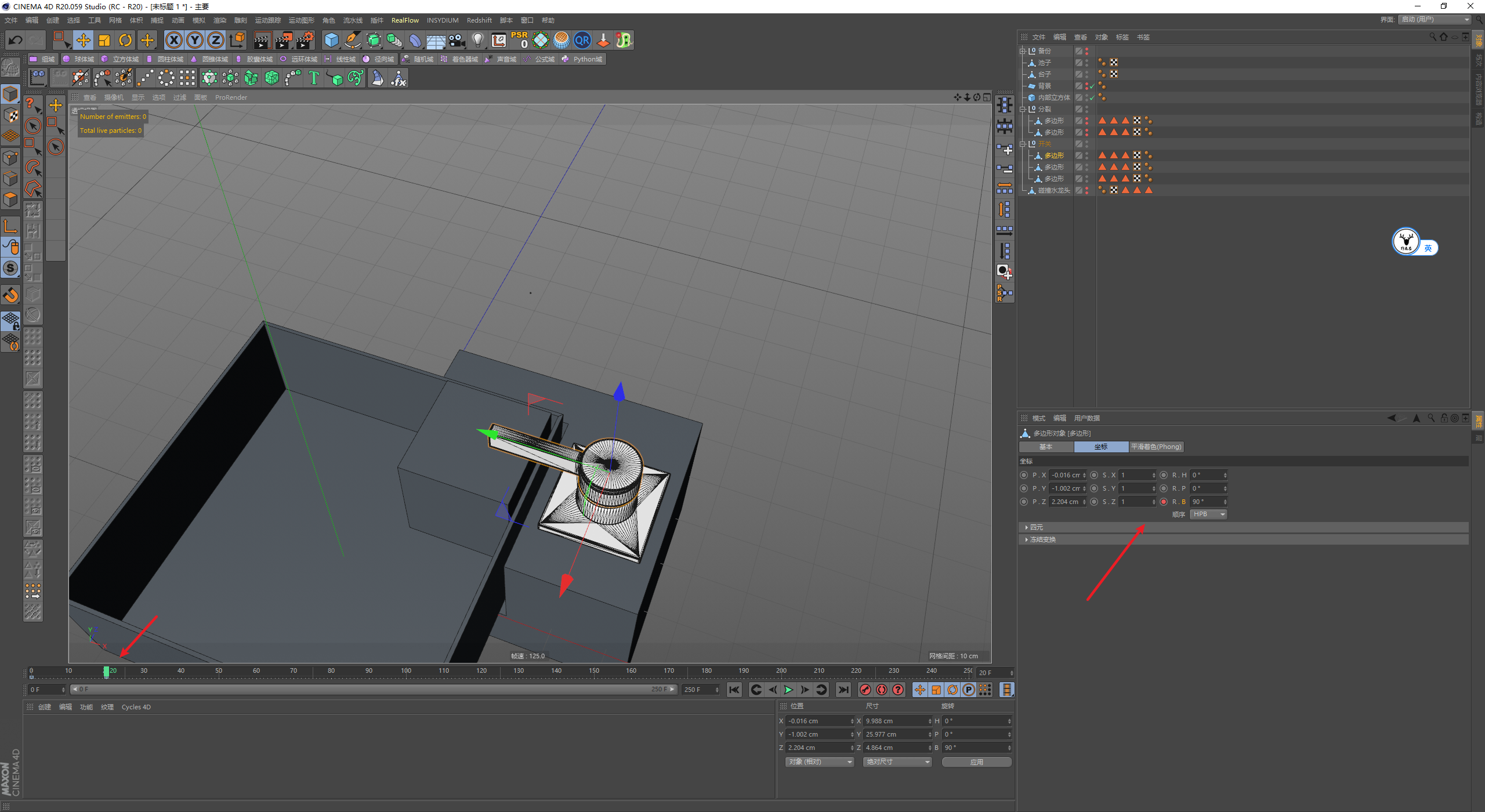Screen dimensions: 1485x812
Task: Click the 应用 apply button
Action: 976,762

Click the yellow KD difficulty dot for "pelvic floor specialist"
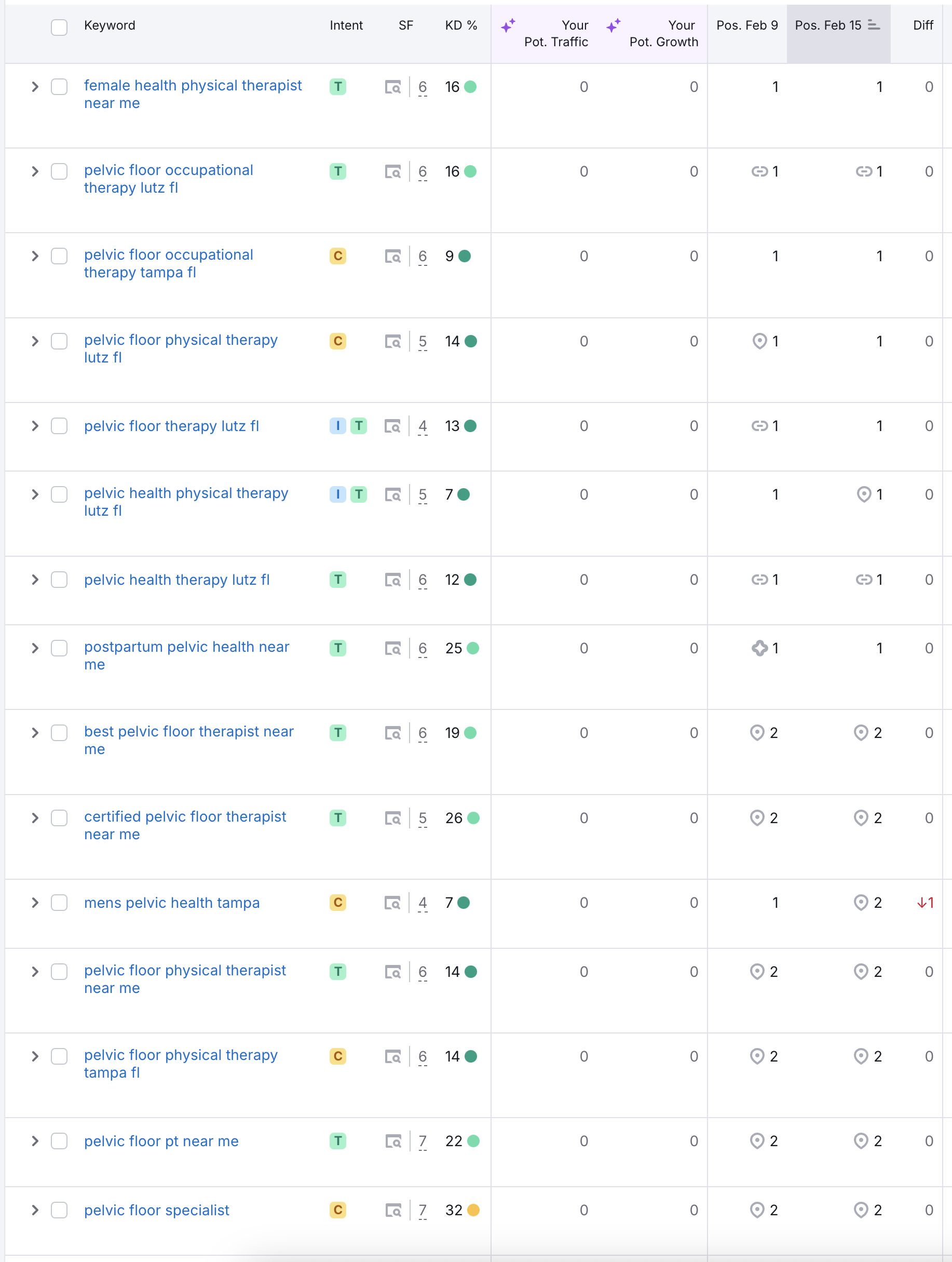[x=473, y=1210]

———

(Problem description) Using the listing above, copy exactly the lines from the one that contains "Click the yellow" through its last line, both included, but not the pictures.

(Task answer)
Click the yellow KD difficulty dot for "pelvic floor specialist"
[x=473, y=1210]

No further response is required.